Plusieurs éléments troublants sont rapportés :
- Les promesses d’économies de 25 dollars par mois ne tiennent pas compte du prix de l’abonnement, qui peut aller jusqu’à 9,99 dollars par mois (environ 9,40 euros).
- Des conditions importantes sont cachées dans du texte gris pâle difficilement lisible.
- Des utilisateurs affirment avoir été facturés alors qu’ils n’avaient pas activé Uber One, voire même sans disposer d’un compte actif sur la plateforme.
- Pire : certaines personnes ayant activé une période d’essai gratuite ont vu leur carte débitée avant même la fin de cette période.
Mais c’est la procédure de désabonnement qui cristallise la colère des régulateurs. La plainte décrit un parcours digne d’un jeu vidéo, avec jusqu’à 23 écrans à franchir et 32 actions différentes avant de pouvoir désactiver son abonnement. À chaque étape, Uber invite à suspendre l’abonnement au lieu de l’annuler, offre des promotions, ou exige un motif de résiliation. Certains consommateurs n’ont tout simplement aucun moyen de contacter le service client, ou reçoivent une confirmation de désinscription suivie... d’un nouveau prélèvement.
Un fondement juridique solide et un signal fort envoyé à l’industrie
La FTC estime que ces pratiques constituent :
- Une violation du FTC Act, interdisant les pratiques commerciales trompeuses ou injustes ;
- Une infraction au ROSCA, qui impose la transparence des conditions, l’obtention d’un consentement explicite et la possibilité simple de résilier en ligne tout abonnement renouvelable.
La plainte demande :
- Une injonction permanente pour faire cesser ces pratiques ;
- Des dédommagements financiers pour les utilisateurs lésés ;
- Une sanction monétaire dissuasive.
« Les Américains en ont assez d’être inscrits à des abonnements non désirés qu’il semble impossible d’annuler. [...] Uber a non seulement trompé les consommateurs sur leurs abonnements, mais a aussi rendu l’annulation volontairement difficile », écrit Andrew N. Ferguson, président de la FTC.
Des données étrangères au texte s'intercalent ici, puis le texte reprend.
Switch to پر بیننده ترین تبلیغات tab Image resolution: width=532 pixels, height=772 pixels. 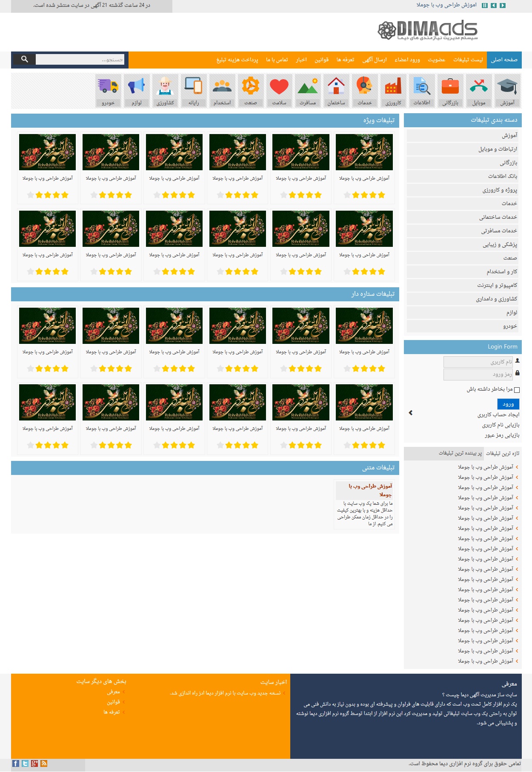[460, 453]

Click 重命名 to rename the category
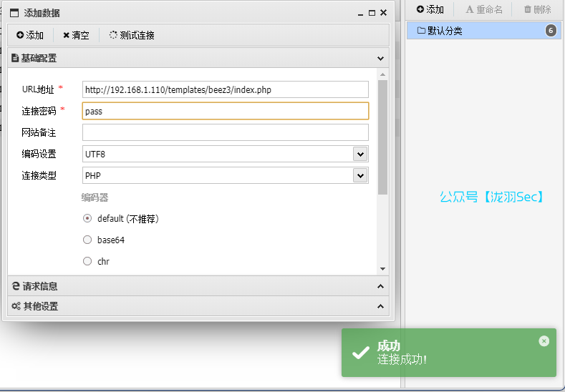[484, 9]
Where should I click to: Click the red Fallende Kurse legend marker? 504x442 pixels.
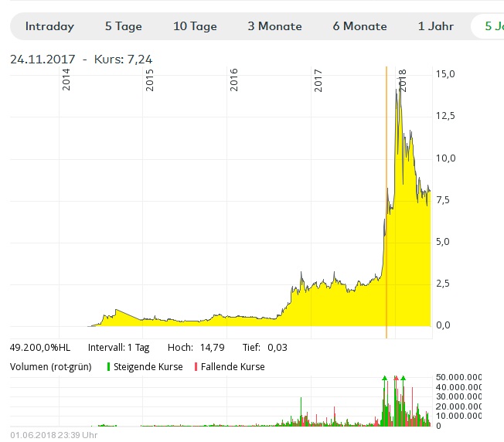[196, 367]
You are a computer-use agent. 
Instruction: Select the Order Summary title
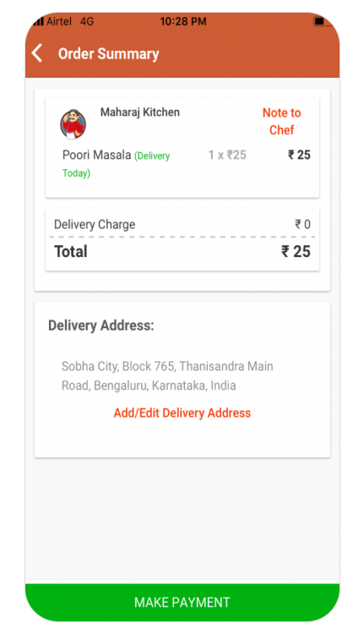(109, 54)
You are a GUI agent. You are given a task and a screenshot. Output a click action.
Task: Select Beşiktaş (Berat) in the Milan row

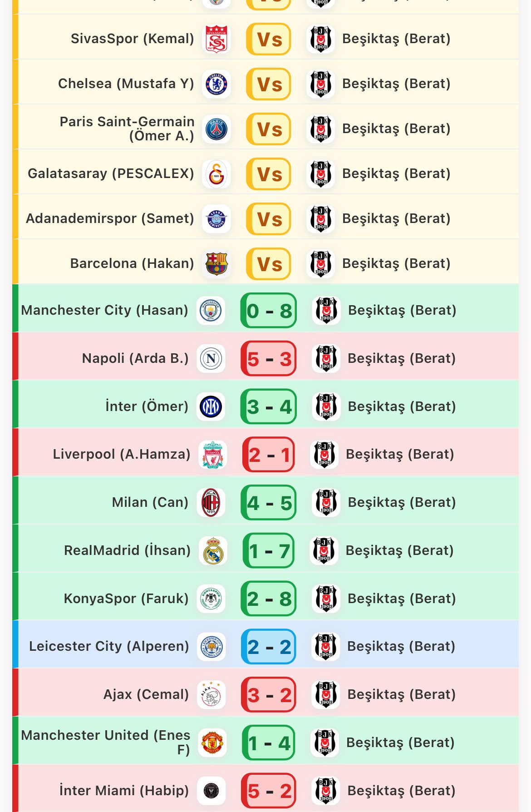[402, 502]
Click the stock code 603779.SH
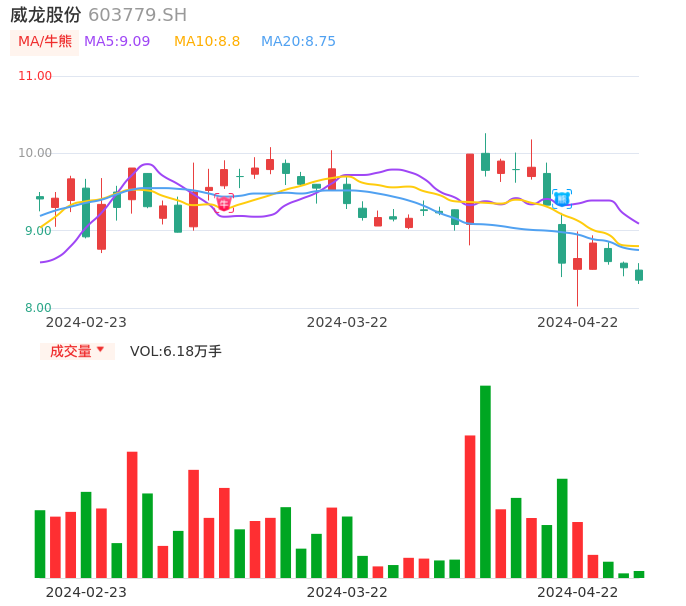The height and width of the screenshot is (606, 686). pos(137,15)
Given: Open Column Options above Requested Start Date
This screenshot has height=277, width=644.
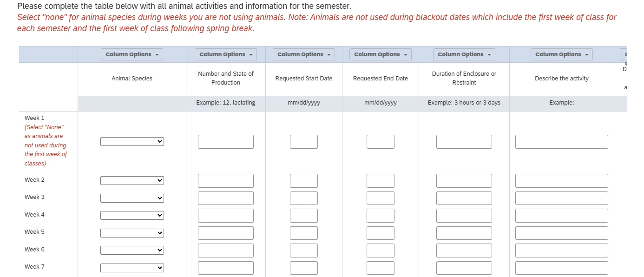Looking at the screenshot, I should (304, 54).
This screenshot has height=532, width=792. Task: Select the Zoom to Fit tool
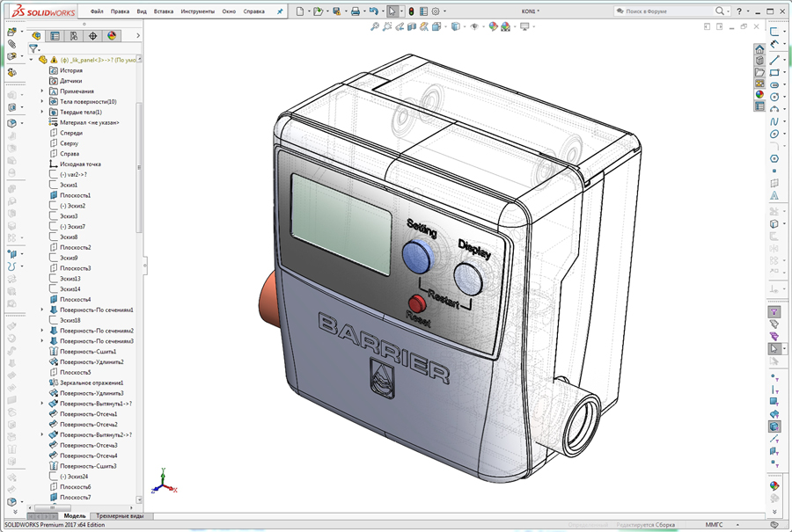pyautogui.click(x=374, y=27)
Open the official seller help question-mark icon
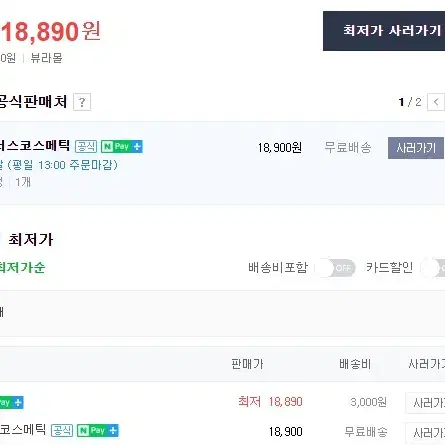 coord(82,102)
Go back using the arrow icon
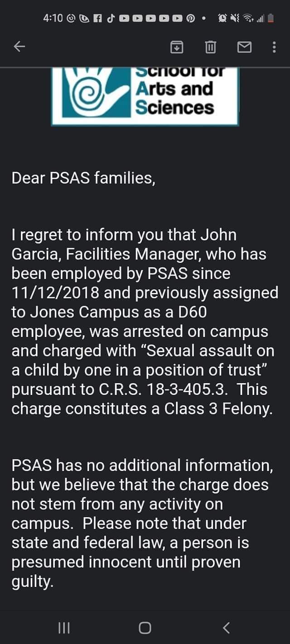The width and height of the screenshot is (290, 644). 19,47
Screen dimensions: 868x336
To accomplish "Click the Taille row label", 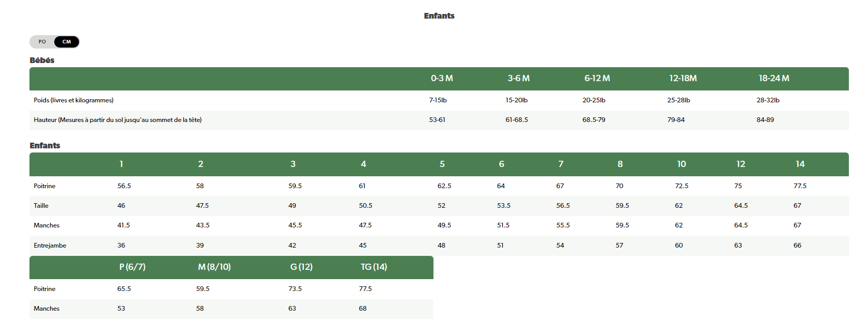I will click(x=41, y=206).
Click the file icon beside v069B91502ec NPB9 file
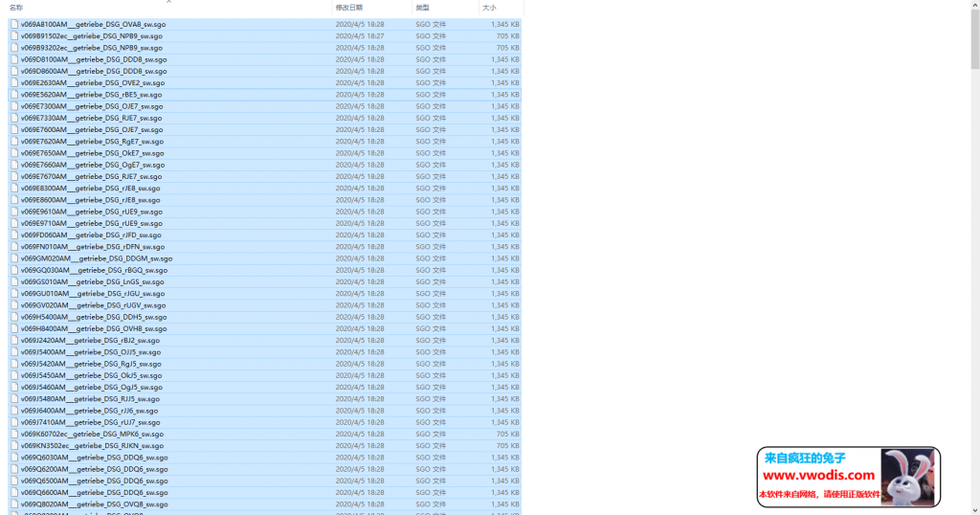This screenshot has height=515, width=980. pos(14,36)
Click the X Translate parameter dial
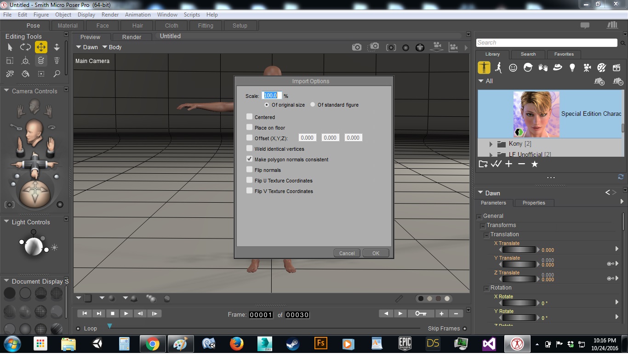Image resolution: width=628 pixels, height=364 pixels. 519,250
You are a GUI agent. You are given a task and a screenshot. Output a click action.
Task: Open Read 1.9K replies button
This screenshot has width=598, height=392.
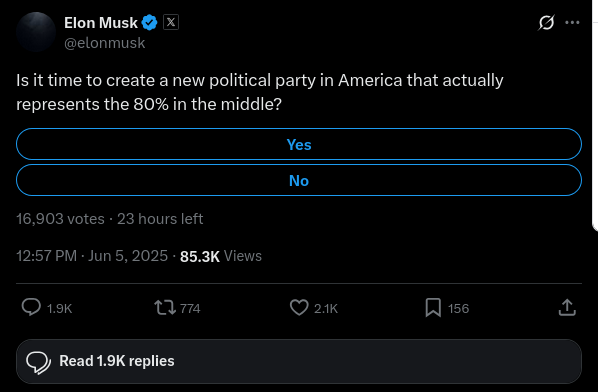299,361
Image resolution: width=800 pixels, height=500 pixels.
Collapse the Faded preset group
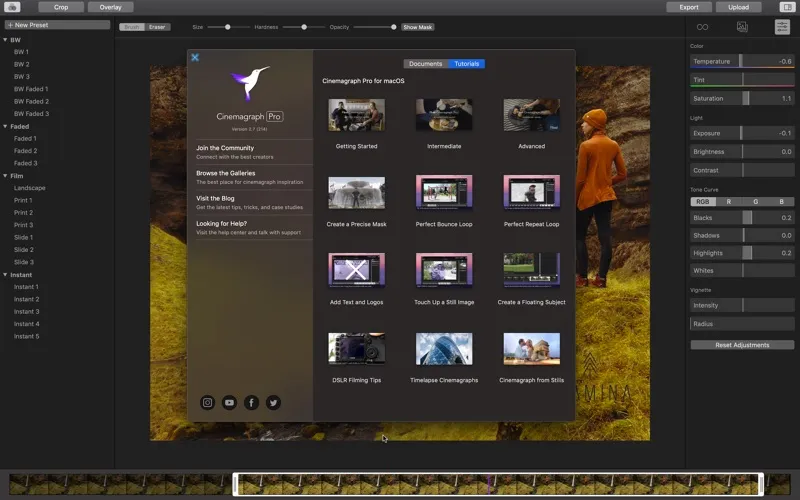coord(5,126)
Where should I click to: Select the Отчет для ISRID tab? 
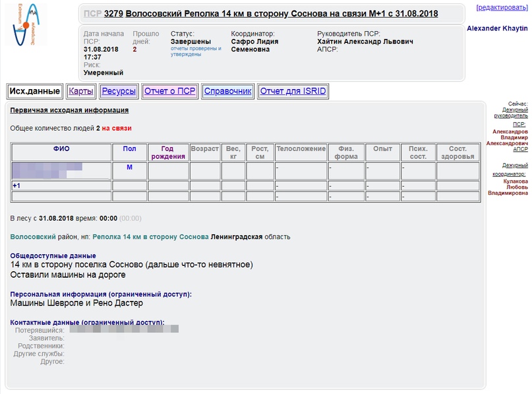(x=293, y=91)
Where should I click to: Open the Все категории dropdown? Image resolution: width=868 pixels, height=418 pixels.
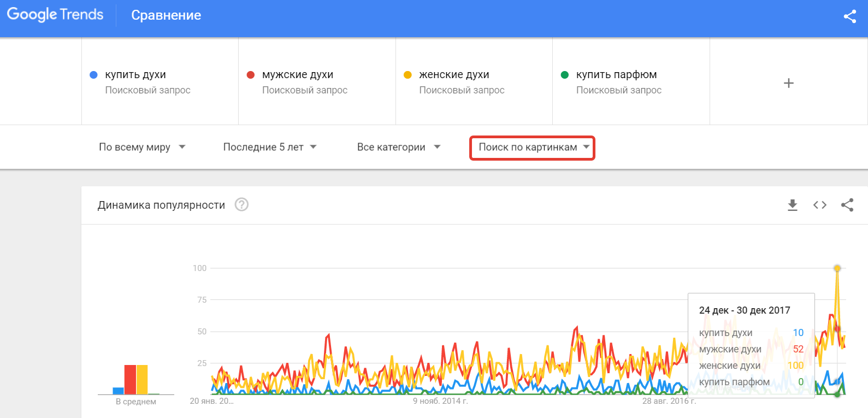[x=399, y=147]
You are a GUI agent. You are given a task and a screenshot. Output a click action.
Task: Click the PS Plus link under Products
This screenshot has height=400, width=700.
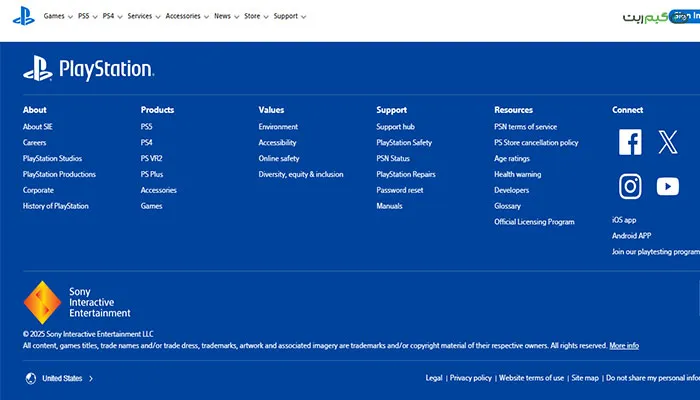[154, 174]
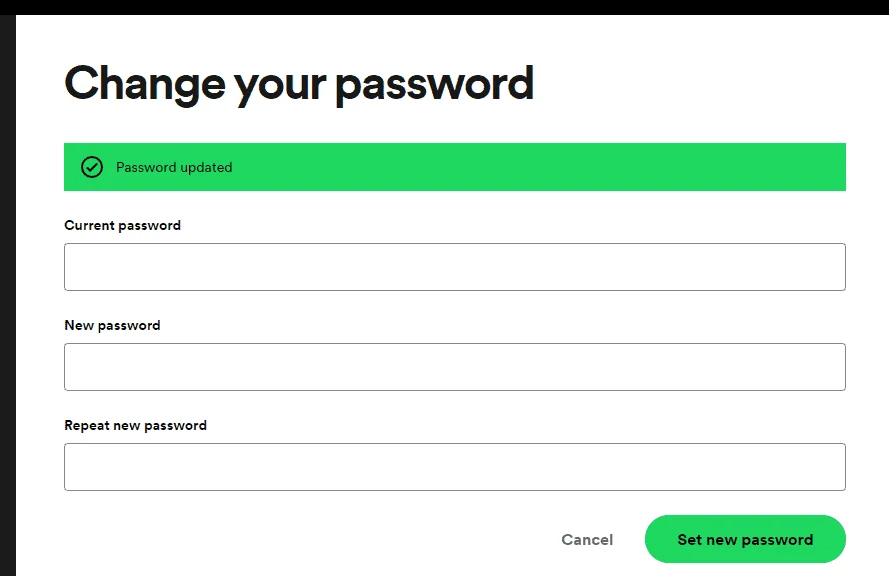Screen dimensions: 889x576
Task: Click the black bar at the top
Action: pyautogui.click(x=444, y=7)
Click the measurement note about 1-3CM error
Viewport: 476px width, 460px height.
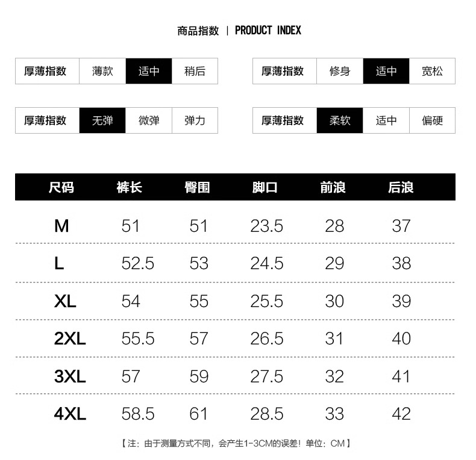[x=236, y=444]
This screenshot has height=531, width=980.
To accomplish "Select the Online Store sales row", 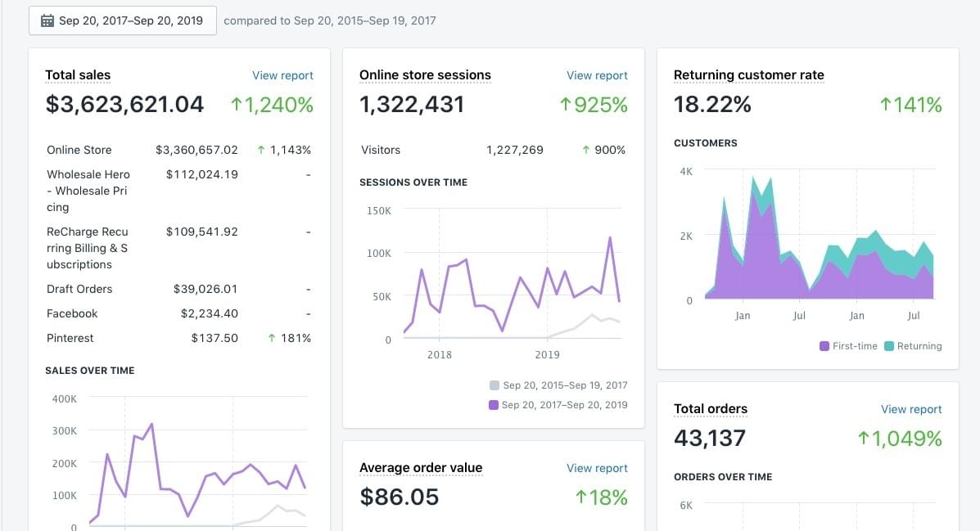I will click(178, 150).

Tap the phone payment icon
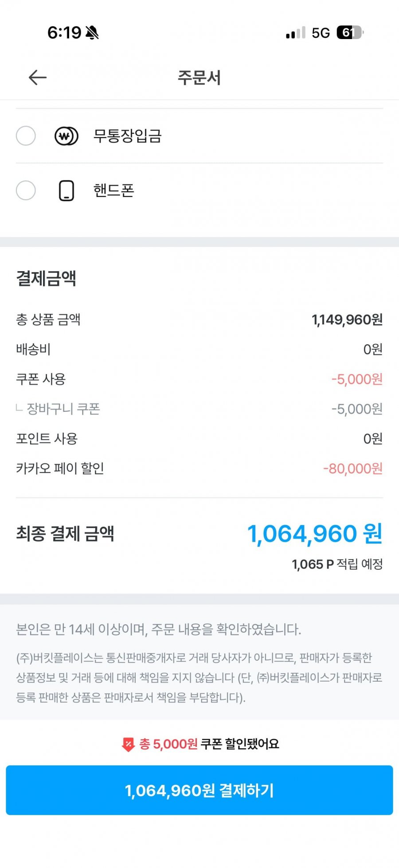(67, 191)
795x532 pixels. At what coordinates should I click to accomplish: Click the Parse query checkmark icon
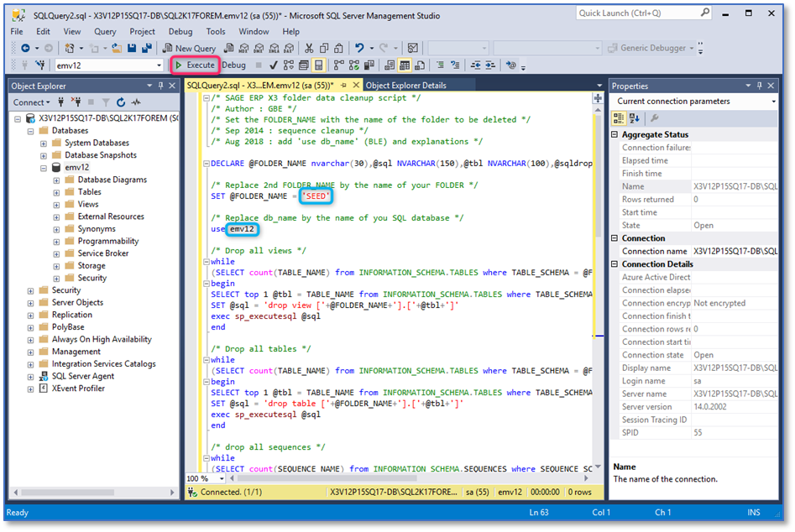[x=274, y=65]
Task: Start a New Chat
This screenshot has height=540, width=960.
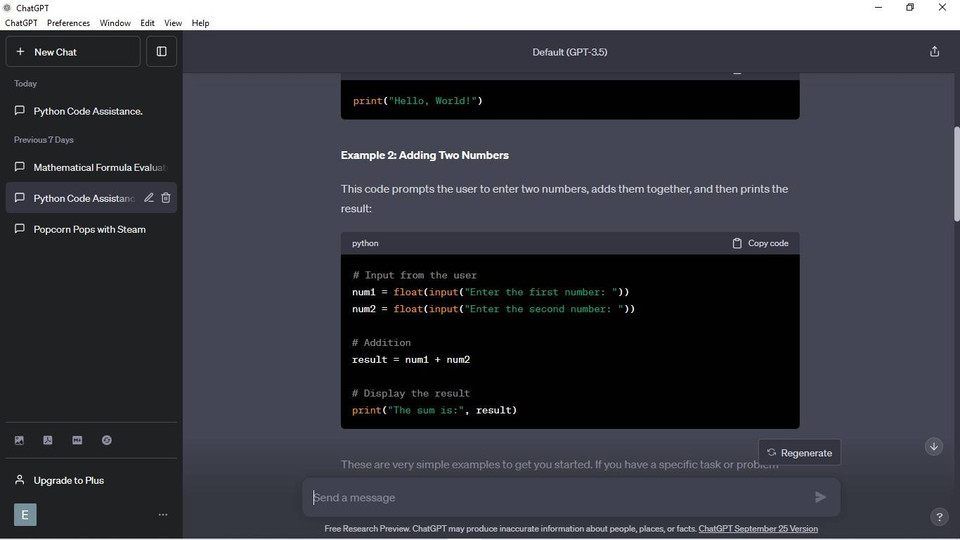Action: (x=73, y=52)
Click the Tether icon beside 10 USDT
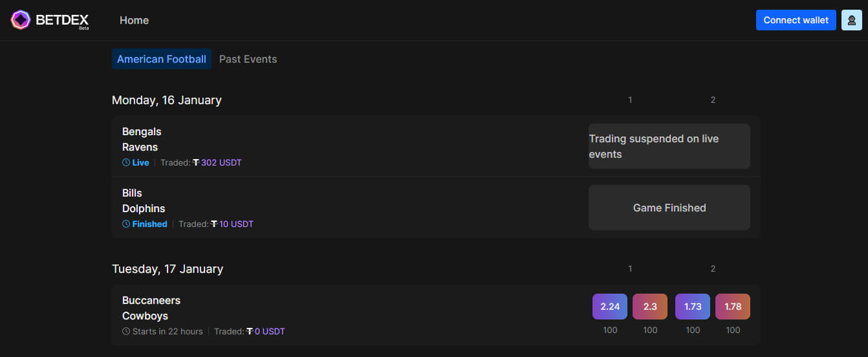Image resolution: width=868 pixels, height=357 pixels. click(214, 224)
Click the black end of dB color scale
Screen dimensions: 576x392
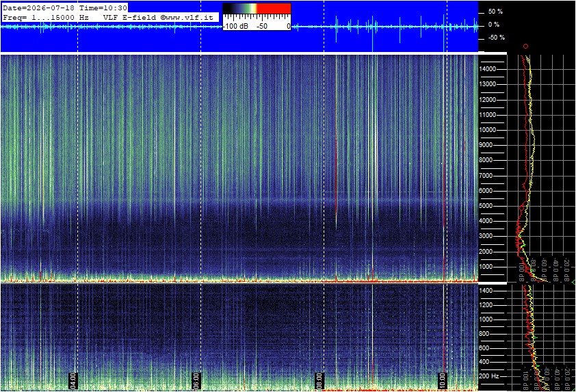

Bourse : l’action Uber dévisse après l’annonce
Les conséquences ne se sont pas fait attendre sur les marchés financiers. Le jour même de l’annonce, le titre Uber a chuté de 3,9 % à la Bourse de New York, s’établissant à 72,28 dollars (environ 68,10 euros), selon Reuters. Ce recul intervient alors que le groupe doit publier ses résultats du premier trimestre 2025 le 7 mai 2025. Cette affaire pourrait écorner davantage la réputation de l’entreprise, déjà critiquée pour ses pratiques managériales et ses stratégies de croissance jugées agressives.
Dans une déclaration transmise à plusieurs médias, dont BFMTV, un représentant d’Uber a déclaré : « Nous sommes déçus que la FTC ait choisi cette voie. Mais nous sommes convaincus que les tribunaux confirmeront ce que nous savons : les processus d’inscription et de désinscription à Uber One sont clairs, simples et conformes à la loi. » La société affirme par ailleurs que “la majorité des utilisateurs résilient leur abonnement en moins de 20 secondes”, une affirmation jugée peu crédible au regard des preuves détaillées fournies par la FTC dans son dossier de plainte.
Un précédent pour l’économie de l’abonnement
L’affaire pourrait faire jurisprudence. De nombreuses plateformes numériques — streaming, VOD, livraison, sport en ligne — recourent à des interfaces qualifiées de “dark patterns”, destinées à inhiber la volonté de l’utilisateur de se désabonner. Ces pratiques sont dans le collimateur des autorités de régulation à travers le monde. Le procès est encore en phase préliminaire, et aucune audience n’a été annoncée pour l’instant.
L’issue pourrait aboutir à une refonte des pratiques de facturation d’Uber, voire à une amende majeure. D’autres agences pourraient s’en inspirer, aux États-Unis comme à l’international, pour réguler plus strictement les plateformes numériques abusant des abonnements récurrents.